What to produce
Rewrite these lines with "main menu" swapped for "navigation menu" and everything else unchanged. Leave out the pictures.

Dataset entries

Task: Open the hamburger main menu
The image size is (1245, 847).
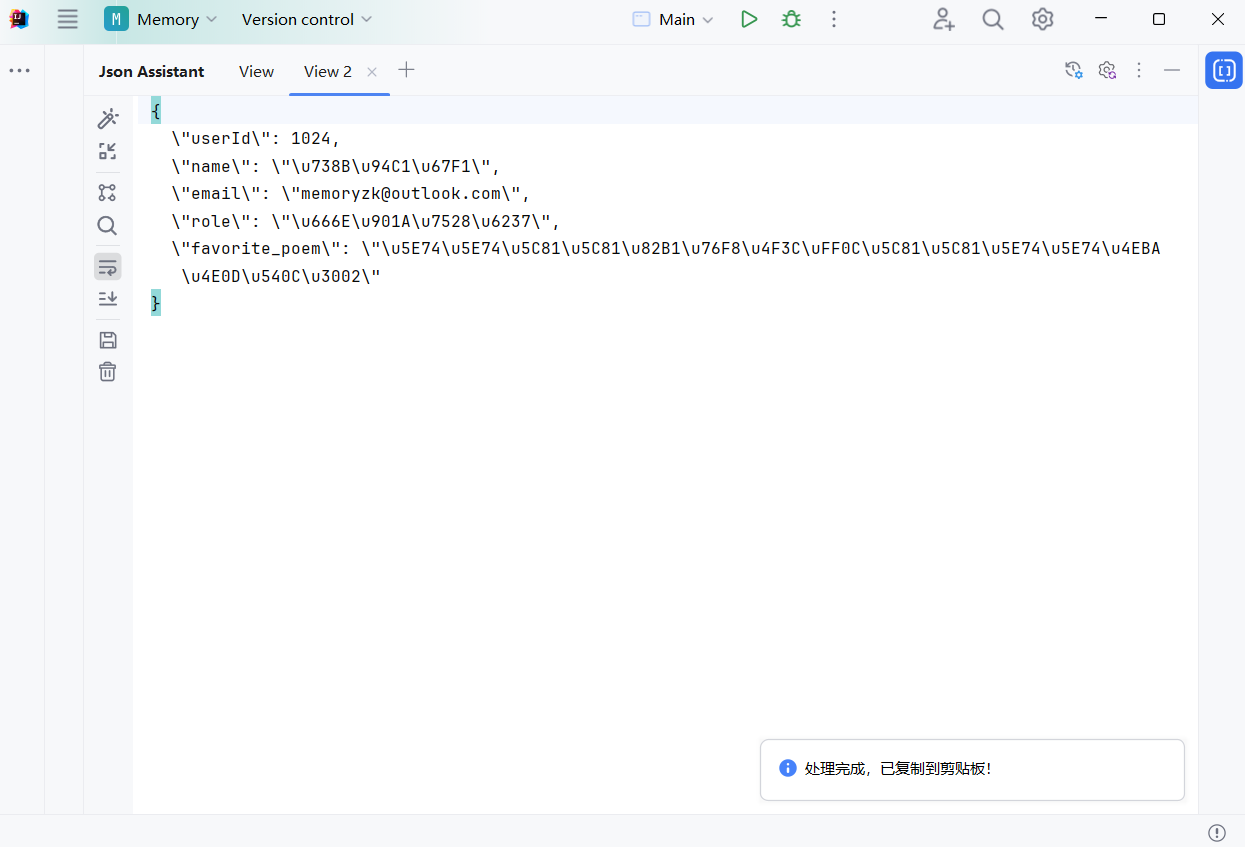Action: tap(67, 19)
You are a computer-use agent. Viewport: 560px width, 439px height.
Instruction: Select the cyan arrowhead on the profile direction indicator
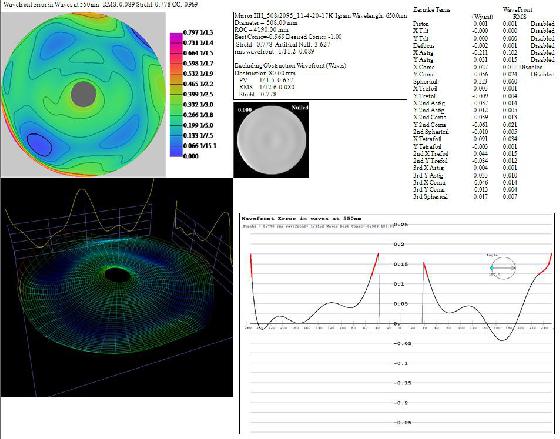point(492,268)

Exercise response
Task: Open the hamburger navigation menu
The image size is (1245, 847).
Action: tap(67, 19)
You are a computer-use agent. Viewport: 560px width, 439px height.
Instruction: Select the cyan arrowhead on the profile direction indicator
point(492,268)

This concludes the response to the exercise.